A resident admitted with cellulitis, HTN, wound infection, and risk of malnutrition, and assessed with moderate cognitive impairment and need for supervision with most ADLs, chose to leave AMA to a community shelter after refusing care, medications, and wound treatment. The SW documented informing the resident that leaving would be AMA and that medications could not be sent, and nursing documented that leadership was aware and the resident left with belongings. However, the physician discharge summary left the condition upon discharge, prognosis, and discharge diagnosis sections blank and did not include special instructions, precautions, or risks related to the AMA discharge. The EHR contained no completed AMA form signed by the resident or staff, and interviews confirmed that required AMA procedures and written discharge instructions outlined in facility policy, including execution of AMA forms, were not documented for this discharge.

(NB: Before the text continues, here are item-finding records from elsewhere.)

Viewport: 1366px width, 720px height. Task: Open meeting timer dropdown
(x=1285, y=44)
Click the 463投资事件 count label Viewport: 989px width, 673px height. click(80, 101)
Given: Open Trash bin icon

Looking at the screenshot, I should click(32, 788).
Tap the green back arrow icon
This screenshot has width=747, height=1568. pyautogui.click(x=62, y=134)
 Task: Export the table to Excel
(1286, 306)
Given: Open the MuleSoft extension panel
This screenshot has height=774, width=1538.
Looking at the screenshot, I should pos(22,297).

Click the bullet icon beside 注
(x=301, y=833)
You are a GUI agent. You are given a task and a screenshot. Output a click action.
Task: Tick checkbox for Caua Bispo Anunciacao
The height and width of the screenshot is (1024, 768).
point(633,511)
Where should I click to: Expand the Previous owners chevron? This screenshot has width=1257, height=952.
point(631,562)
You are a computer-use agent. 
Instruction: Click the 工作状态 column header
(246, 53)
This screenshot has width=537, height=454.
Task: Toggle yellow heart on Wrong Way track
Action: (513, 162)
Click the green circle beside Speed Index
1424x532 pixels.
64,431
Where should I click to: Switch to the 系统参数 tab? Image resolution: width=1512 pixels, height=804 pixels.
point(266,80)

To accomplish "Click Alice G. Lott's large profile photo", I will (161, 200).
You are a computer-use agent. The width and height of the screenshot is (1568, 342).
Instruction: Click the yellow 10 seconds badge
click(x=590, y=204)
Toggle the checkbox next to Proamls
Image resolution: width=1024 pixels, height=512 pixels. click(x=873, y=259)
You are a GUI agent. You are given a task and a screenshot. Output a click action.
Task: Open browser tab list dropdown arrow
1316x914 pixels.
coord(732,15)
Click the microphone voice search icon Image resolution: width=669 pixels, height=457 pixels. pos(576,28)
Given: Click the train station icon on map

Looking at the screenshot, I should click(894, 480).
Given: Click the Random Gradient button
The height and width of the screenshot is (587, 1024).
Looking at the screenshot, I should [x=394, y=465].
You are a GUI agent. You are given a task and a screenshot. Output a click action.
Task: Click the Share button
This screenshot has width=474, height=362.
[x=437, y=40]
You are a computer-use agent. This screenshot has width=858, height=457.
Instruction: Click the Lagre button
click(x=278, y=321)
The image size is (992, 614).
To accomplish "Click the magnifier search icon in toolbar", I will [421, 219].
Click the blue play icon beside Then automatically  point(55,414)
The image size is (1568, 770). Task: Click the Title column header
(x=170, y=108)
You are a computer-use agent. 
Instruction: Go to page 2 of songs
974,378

A resident with dementia, cancer, anxiety disorder, and psychosis, who had impaired cognition and a legal guardian, was transferred to another nursing facility after two resident-to-resident altercations. The care plan required contacting the guardian for all changes, and the EMR documented the transfer, but there was no written transfer or discharge notice to the resident, the guardian, or the State LTC Ombudsman. The guardian reported receiving only a phone call explaining the move and was not given written notice or options for the receiving facility, and the Administrator confirmed that no written notice was completed despite facility policy requiring such notice when safety is endangered.
The facility failed to notify the LTC Ombudsman of two resident discharges. One resident with UTI, weakness, cirrhosis, DM2, obesity, HTN, and sepsis was sent to the hospital, and another resident with CHF, PVD, and a pacemaker was discharged home; both had discharge plans and records showing no ombudsman notice. The SSD and ADM stated they were unaware the ombudsman had not been receiving discharge notifications, and the ombudsman reported no notices from the facility since 10/3/25.
Failure to Notify LTC Ombudsman of Resident Discharges: The facility failed to send discharge notices to the LTC Ombudsman for most resident discharges, sending only AMA discharges instead of all discharges. The SW said she was instructed by the Administrator to report only AMA cases and did not know all discharges had to be sent, while the ADON and Administrator also stated they were unaware of the requirement and that the facility did not follow its Transfer and Discharge policy.
A resident with schizoaffective disorder, dementia, severe cognitive impairment, and documented behavioral issues was discharged to another facility without receiving the required written notice of transfer or discharge, including reasons for the move and related rights. The DON and ADM confirmed that only verbal notice was given to the responsible party, despite acknowledging that important information can be forgotten if not provided in writing. Facility policy on transfers and discharges did not specify the need for formal written notice when health and safety concerns prompted an urgent discharge.
A resident with dementia, multiple chronic conditions, and impaired communication was transferred to a hospital for stroke-like symptoms, but the responsible LVN did not complete required change-of-condition and discharge documentation. Family reported they were not officially notified by the facility of the resident’s change in condition or transfer, and staff interviews confirmed there were no timely clinical notes detailing the reason for transfer, physician and family contacts, or how and when the resident left. The interim DON and ADM stated that the absence of an SBAR prevented the discharge summary from being generated and kept the discharge from appearing on the ADT report until a discharge summary was completed later after surveyor intervention.